***** Provided data *****
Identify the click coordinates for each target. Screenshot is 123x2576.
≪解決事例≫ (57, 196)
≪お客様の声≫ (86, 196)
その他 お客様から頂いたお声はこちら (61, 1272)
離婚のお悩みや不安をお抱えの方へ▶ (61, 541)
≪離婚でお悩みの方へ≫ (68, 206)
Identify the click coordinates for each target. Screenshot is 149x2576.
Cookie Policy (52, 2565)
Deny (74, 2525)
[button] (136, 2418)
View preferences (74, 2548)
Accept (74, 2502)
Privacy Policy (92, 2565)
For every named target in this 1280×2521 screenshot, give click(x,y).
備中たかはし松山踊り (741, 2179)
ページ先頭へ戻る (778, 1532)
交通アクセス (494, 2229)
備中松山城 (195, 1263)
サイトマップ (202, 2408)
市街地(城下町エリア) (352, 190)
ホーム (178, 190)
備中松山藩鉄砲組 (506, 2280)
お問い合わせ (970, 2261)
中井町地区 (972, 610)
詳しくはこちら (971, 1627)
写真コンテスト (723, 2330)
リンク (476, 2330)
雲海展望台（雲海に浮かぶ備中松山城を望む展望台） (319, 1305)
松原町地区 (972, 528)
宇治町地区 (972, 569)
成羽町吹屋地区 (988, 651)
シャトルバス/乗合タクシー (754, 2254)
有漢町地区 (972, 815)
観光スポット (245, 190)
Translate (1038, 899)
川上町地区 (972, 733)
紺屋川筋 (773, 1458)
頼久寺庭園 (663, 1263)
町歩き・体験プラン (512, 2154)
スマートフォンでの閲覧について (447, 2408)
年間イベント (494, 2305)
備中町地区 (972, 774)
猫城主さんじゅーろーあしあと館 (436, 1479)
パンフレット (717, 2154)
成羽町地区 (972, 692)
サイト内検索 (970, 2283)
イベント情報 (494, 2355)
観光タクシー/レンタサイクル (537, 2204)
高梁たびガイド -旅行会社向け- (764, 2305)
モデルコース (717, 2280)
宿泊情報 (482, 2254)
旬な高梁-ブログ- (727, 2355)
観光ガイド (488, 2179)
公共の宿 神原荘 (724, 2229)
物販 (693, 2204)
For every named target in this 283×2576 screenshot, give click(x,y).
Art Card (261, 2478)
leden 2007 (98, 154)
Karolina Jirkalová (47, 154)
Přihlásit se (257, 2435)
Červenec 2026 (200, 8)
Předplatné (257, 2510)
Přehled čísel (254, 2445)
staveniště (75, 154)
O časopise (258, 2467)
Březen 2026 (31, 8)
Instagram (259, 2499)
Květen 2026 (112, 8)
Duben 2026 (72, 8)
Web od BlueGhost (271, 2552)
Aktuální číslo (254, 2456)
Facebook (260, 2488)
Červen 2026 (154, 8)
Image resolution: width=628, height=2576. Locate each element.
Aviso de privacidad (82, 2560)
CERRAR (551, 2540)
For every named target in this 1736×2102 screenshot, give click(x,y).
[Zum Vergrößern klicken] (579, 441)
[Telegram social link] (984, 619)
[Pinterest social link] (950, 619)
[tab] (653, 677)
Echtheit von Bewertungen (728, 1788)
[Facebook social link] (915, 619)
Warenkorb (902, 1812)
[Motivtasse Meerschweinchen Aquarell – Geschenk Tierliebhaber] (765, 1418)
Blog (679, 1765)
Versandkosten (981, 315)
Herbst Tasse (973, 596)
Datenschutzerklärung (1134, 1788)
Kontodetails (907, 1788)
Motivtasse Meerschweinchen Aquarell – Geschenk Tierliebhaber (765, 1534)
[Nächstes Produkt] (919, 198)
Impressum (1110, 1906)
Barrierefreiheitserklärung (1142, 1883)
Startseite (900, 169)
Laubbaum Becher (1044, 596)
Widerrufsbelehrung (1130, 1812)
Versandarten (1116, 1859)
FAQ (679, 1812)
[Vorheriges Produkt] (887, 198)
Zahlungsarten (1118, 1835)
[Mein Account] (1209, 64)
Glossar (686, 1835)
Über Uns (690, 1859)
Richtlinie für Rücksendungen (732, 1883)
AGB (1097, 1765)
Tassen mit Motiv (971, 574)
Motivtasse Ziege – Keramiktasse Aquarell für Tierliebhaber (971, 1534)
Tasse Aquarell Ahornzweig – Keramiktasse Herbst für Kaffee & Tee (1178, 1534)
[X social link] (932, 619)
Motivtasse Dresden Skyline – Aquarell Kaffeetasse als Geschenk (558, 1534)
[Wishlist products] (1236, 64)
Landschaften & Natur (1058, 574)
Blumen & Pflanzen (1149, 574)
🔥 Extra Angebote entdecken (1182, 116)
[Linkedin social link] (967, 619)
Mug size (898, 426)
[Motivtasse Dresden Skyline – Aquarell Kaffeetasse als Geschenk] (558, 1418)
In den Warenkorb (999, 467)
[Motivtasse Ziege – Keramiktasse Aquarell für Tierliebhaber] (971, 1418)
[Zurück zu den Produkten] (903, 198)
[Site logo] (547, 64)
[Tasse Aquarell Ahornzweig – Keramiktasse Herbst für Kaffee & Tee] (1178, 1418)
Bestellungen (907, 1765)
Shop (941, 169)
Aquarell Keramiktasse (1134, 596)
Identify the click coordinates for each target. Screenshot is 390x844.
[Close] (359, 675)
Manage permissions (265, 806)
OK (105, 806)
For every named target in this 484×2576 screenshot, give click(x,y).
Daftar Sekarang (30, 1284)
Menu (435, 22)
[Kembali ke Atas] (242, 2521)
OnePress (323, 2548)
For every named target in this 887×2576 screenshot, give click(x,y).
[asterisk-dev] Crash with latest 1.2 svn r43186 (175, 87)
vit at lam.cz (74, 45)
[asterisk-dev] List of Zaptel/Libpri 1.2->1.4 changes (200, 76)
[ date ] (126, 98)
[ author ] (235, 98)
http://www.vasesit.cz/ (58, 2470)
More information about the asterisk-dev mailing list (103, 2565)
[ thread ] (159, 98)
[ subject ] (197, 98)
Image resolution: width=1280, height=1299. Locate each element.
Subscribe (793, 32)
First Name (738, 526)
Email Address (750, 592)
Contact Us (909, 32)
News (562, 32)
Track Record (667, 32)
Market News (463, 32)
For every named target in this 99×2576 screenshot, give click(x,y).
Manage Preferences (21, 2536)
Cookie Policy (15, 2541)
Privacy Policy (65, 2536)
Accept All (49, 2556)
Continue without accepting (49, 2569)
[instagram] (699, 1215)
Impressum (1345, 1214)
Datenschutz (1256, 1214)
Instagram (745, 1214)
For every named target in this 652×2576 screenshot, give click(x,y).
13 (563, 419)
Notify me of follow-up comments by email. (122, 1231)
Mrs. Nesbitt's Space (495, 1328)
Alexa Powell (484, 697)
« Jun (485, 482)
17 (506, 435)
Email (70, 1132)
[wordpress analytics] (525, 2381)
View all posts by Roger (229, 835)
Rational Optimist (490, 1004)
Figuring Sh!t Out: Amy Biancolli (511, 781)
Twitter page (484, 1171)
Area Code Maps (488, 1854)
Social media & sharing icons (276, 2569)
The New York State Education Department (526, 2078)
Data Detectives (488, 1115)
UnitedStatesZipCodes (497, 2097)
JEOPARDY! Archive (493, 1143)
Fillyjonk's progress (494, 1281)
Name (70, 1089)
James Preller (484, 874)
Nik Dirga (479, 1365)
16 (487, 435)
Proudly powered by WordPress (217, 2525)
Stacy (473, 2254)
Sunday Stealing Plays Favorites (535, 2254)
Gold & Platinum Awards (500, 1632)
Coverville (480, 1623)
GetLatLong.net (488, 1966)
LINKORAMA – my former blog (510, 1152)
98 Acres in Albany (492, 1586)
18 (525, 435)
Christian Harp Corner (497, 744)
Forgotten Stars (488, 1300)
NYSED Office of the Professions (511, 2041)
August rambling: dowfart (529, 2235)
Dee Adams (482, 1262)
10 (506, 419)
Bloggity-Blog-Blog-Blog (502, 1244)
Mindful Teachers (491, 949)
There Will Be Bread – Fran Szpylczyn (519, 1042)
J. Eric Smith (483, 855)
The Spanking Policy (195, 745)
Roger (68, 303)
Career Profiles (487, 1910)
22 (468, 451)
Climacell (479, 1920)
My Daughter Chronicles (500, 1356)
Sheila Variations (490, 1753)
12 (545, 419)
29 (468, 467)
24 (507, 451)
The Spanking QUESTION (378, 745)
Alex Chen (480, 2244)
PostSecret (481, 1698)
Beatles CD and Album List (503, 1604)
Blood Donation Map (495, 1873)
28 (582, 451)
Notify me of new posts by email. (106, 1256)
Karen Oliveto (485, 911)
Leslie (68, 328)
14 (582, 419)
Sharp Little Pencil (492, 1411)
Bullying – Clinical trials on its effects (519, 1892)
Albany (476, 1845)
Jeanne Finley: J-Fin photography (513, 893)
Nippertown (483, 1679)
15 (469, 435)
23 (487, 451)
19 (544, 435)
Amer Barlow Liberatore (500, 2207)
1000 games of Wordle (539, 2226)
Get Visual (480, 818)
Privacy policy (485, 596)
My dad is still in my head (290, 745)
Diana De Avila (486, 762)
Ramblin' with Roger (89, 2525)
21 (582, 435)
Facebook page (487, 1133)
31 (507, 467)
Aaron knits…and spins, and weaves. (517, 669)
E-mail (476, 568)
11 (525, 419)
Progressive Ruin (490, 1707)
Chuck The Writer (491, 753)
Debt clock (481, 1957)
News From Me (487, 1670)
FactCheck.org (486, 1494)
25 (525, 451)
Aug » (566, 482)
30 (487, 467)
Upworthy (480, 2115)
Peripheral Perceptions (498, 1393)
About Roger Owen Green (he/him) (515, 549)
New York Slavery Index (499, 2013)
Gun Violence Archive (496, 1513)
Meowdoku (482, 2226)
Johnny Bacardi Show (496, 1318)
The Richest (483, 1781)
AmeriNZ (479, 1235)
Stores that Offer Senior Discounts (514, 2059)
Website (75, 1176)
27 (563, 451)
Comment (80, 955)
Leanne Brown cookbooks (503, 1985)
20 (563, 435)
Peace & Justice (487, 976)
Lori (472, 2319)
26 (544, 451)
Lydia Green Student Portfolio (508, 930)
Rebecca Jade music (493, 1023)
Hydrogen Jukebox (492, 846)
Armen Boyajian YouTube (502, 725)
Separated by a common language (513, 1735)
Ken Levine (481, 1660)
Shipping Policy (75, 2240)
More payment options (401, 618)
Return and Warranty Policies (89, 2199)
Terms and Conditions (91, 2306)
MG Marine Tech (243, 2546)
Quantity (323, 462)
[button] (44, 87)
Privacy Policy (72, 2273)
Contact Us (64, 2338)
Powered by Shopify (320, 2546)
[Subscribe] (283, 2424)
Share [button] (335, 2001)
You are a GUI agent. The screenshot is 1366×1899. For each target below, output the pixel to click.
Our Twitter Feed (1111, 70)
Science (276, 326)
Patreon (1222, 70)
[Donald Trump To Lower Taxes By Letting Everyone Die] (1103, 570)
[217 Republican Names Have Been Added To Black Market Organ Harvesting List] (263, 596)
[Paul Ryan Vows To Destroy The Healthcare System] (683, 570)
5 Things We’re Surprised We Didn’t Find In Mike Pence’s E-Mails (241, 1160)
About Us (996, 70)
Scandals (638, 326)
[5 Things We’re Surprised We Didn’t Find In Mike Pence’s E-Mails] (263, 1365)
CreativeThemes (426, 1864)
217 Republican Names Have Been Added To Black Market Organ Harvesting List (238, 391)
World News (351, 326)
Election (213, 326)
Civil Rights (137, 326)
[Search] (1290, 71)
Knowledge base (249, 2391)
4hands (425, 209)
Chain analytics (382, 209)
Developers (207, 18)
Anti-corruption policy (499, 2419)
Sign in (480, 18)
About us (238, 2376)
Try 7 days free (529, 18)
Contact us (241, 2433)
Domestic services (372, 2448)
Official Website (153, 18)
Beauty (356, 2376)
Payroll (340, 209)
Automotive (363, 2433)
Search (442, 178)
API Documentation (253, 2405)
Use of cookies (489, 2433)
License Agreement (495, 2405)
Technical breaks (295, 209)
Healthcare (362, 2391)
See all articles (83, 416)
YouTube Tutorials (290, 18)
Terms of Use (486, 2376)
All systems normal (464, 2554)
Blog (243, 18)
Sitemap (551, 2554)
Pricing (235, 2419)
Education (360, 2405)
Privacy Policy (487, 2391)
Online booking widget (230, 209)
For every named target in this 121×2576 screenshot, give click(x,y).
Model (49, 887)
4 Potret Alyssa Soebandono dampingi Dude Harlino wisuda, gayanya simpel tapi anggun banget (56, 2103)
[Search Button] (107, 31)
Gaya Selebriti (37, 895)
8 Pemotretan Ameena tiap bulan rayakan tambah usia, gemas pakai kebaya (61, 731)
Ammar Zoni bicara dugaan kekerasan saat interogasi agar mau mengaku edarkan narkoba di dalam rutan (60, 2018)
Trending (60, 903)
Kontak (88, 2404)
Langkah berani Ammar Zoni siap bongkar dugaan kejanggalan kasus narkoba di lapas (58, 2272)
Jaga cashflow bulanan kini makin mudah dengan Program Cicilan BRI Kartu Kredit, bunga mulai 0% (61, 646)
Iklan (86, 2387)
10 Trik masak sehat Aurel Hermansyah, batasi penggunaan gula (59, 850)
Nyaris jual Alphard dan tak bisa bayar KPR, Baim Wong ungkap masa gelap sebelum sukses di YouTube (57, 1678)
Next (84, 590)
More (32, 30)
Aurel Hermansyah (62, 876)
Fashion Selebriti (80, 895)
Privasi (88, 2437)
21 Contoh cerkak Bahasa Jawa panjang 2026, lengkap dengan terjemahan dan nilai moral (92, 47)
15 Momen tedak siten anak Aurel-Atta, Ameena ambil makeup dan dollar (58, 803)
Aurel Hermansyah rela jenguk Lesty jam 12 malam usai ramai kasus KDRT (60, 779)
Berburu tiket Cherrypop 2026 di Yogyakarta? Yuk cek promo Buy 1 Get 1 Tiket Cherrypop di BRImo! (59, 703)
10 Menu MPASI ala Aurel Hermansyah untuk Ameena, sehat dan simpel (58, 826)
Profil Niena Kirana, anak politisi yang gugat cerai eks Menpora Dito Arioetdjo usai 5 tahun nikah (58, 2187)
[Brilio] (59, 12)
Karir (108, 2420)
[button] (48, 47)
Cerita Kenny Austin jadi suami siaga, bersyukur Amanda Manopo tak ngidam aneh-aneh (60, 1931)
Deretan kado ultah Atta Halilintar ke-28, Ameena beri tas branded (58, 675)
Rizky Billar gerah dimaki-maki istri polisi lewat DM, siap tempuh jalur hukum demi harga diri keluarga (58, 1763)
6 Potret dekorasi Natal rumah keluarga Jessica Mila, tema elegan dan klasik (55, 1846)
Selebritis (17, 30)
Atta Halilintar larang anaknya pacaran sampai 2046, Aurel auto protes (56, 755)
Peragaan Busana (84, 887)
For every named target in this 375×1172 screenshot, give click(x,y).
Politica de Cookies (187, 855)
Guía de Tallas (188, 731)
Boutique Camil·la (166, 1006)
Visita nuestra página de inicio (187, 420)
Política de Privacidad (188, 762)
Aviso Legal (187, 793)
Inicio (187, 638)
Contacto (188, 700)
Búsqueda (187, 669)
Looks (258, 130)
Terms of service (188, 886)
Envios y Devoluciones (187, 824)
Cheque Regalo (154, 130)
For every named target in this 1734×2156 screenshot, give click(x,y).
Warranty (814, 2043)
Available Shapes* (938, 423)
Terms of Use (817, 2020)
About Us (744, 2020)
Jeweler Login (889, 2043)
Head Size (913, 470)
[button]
*****
All lines in the records above with "simpel" need to be found and copied.

## Solution below:
4 Potret Alyssa Soebandono dampingi Dude Harlino wisuda, gayanya simpel tapi anggun banget (56, 2103)
10 Menu MPASI ala Aurel Hermansyah untuk Ameena, sehat dan simpel (58, 826)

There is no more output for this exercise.